Вот такие замечательные куплеты пел со сцены на утренних спектаклях Главный Исполнитель Королевских Желаний! Дети прятались под лавки от страха, но столичный режиссер-шестидесятник был горд столь хитроумным продуванием «критикой режима» ушей оторопелых родителей, приведших своих невинных малолеток не на явочную квартиру, а на классическую волшебную сказку. Остроту гневных обличений смягчали добродушные мурзилки:
Пляшет котлета на сковороде,
Строит яичница глазки.
То, что увидишь порой на плите,
Вряд ли найдешь даже в сказке.
Слышали гномы, что девочки
Лучше готовят, чем мальчики.
Так вкусно готовят девочки,
Что просто оближешь пальчики!
Добили мы с Феликсом вступительный взнос в кооператив написанием сценария первого со времен НЭПа варьете с девочками в славном когда-то этим делом г. Саратове.
Информация о разврате двадцатых годов была получена нами напрямую от бодрого старца Григория Говорящего (папаши «саратовского Райкина» Левы Горелика). Дедушка несколько лет разбойничал в маске конферансье в кабаре Питаевского на углу Немецкой и Никольской. После интервью блудливого ветерана пришлось откачивать валерьянкой — слишком эмоциональны были мемуары разболтавшегося Говорящего.
В результате творческого контакта родился громкий тихий ужас:
И, мотив старинный напевая,
От угара НЭПа угораю:
Как в далекие года
Говорил себе тогда я —
Боба, выдержи фасон!
Не боюсь я «Черной кошки»,
Хоцу мацу, ем картошки.
Такси «форд» до «Третьей дачной»
Довезет меня без сдачи!
Я ж не фраер-фармазон!
И все это с притопом и прихлопом, с девками в колготках на босу жопу, дым коромыслом, Гражданская война на тачанках!
Мало того, что хорошо заплатили! Пригласили в ночь премьеры на банкет за счет заведения, накормили от пуза, напоили под завязку, бабам — цветы, мужикам — сидор в пуд на дорогу. В меню сидора входили: бутылка водки, две — пива, пачка индийского чая со слоном, консервы «Сайра в масле» и «Лосось в собственном соку», а также сыр и колбаса в ассортименте.
Но неувязочка вышла! На вешалке моей жене вместо сданных финских новых сапог выдали по номерку старые отечественные боты «прощай, молодость». Еле ворочавший языком и, видимо, бездетный гардеробщик поклялся дочерьми, что так и было.
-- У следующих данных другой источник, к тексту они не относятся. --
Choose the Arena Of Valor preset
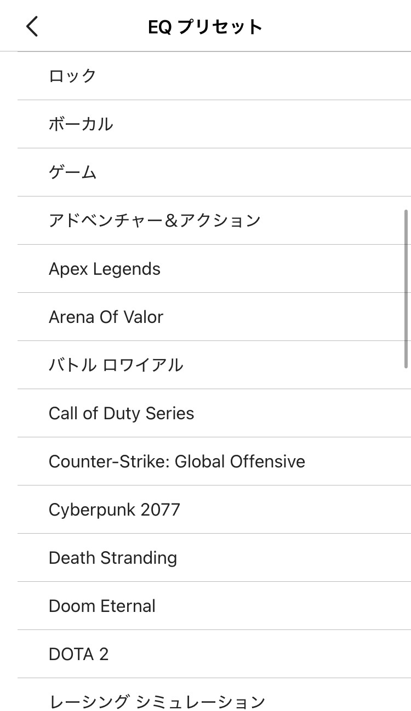The image size is (411, 711). 106,317
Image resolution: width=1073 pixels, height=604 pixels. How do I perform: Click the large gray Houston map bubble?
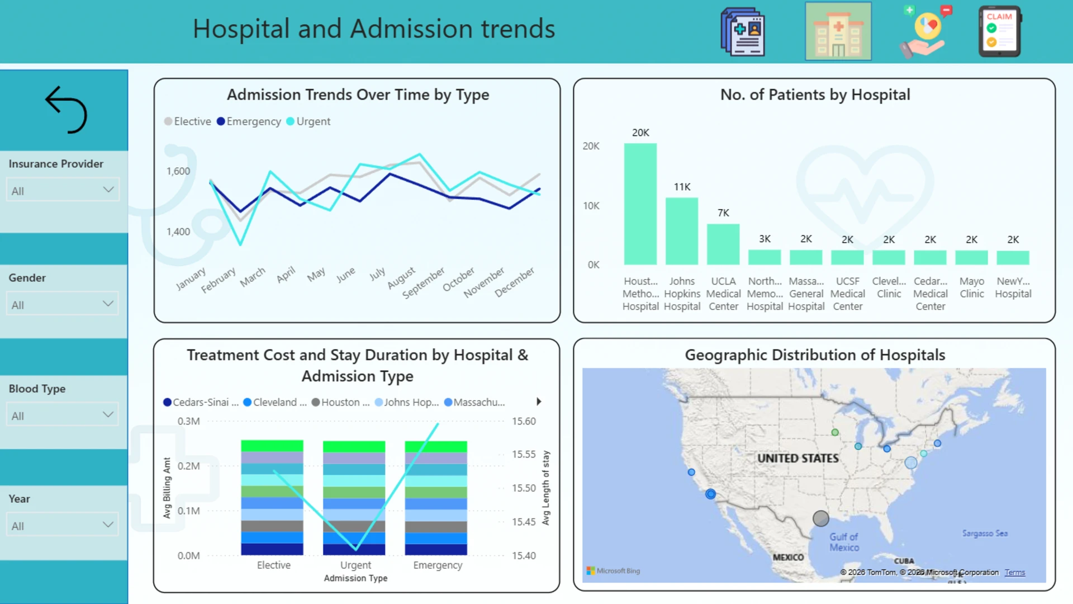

Пригласивший всю нашу мишпоху на банкет представитель заказчика ресторатор Мамараев уже отбыл с места чужого преступления, и мы, пьяненькие, оказались беззащитными перед наглым катом. Жена-бюджетница билась в истерике не только от потери дефицитного импорта, но и предвидя позорящие последствия своего бессапогового появления на рабочем месте, где слухи о моем таланте и гонорарах были сильно преувеличены.
Зима была морозной, а сапоги — единственными. Надо было спасать честь и здоровье семьи. Легкоатлетически я перемахнул через барьер гардероба и с диким криком «Всем стоять, ограбление!» поволок за руку и ногу невменяемого уже и по этой причине вешателя в дальний угол.